In recent years, we have come to realize that the American and British public have been participants in the largest uncontrolled experiment in history. This experiment hasn’t turned out well. We are still suffering the consequences.
But now, if seems, the Titanic is slowly changing course. THE LIMITATION ON THE TOTAL PERCENTAGE OF FAT IN THE DIET HAS BEEN OMITTED (#294), AND NOW, HOPEFULLY (#295), DIETARY CHOLESTEROL WILL “NO LONGER BE CONSIDERED A NUTRIENT OF CONCERN FOR OVERCONSUMPTION.” Are you thinking ruefully about all the shrimp, egg yolks, butter, full-fat dairy, (milk, cream, cheese, yogurt, etc.) you have needlessly given up over the years?

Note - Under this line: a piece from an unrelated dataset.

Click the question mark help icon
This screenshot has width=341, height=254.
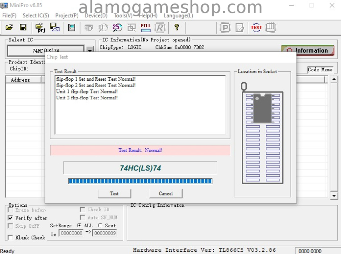(177, 28)
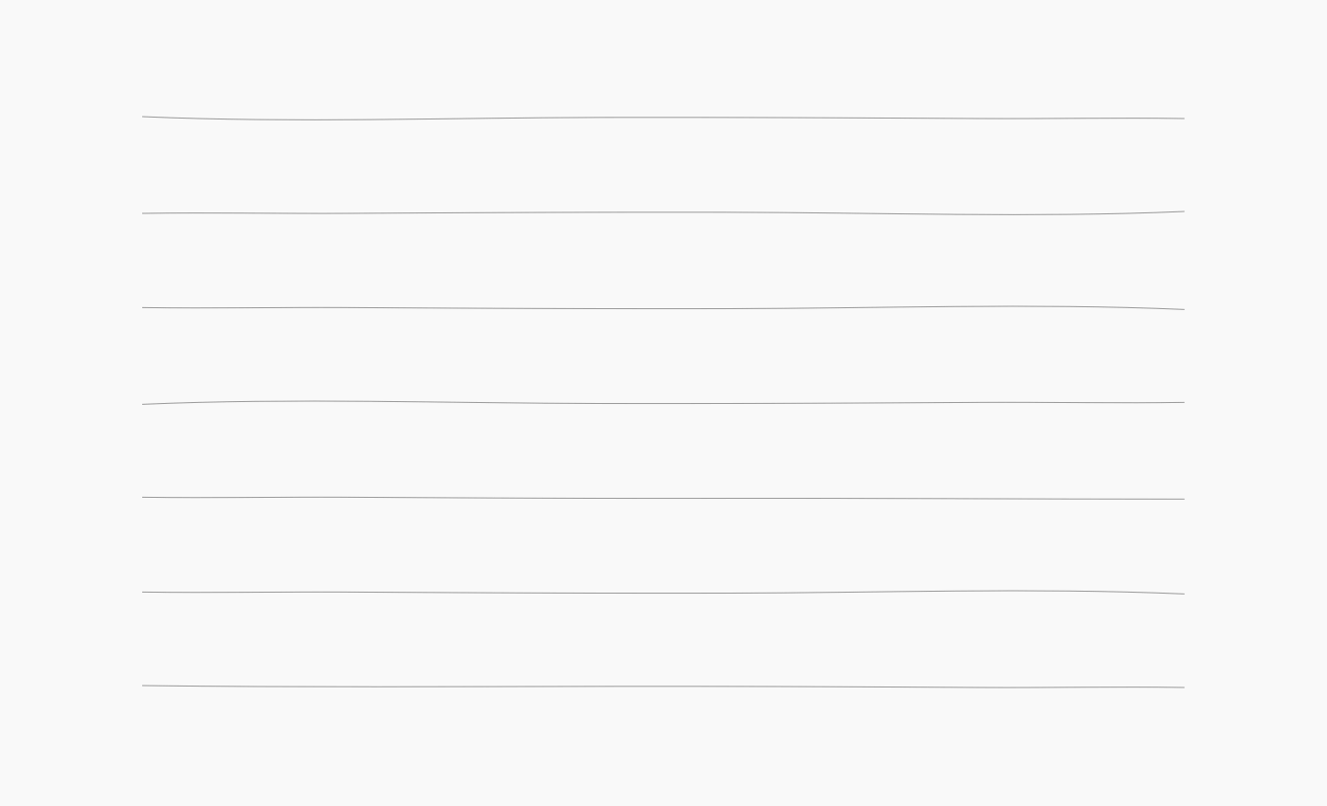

Harcombe’s BMJ piece was but one of several initiatives in the non-conflicted medical and nutrition community to appear in the scientific press. Richard Feinman’s et al., “12 points of evidence,” a very well documented piece in Nutrition (2014) was another that has been widely disseminated in the U. S. (now cited in 505 science journal articles).
And now, in 2019, Nina Teicholz, author of The Big Fat Surprise, a 2014 best seller which itself was a riff on Gary Taubes’s seminal 2002 NYT Sunday Magazine piece, “What If It’s All Been a Big Fat Surprise,” has ramped up her efforts at The Nutrition Coalition to influence the 2020 Dietary Guidelines for Americans now in preparation. I’ve got my fingers crossed, but my hopes…well, are not too high.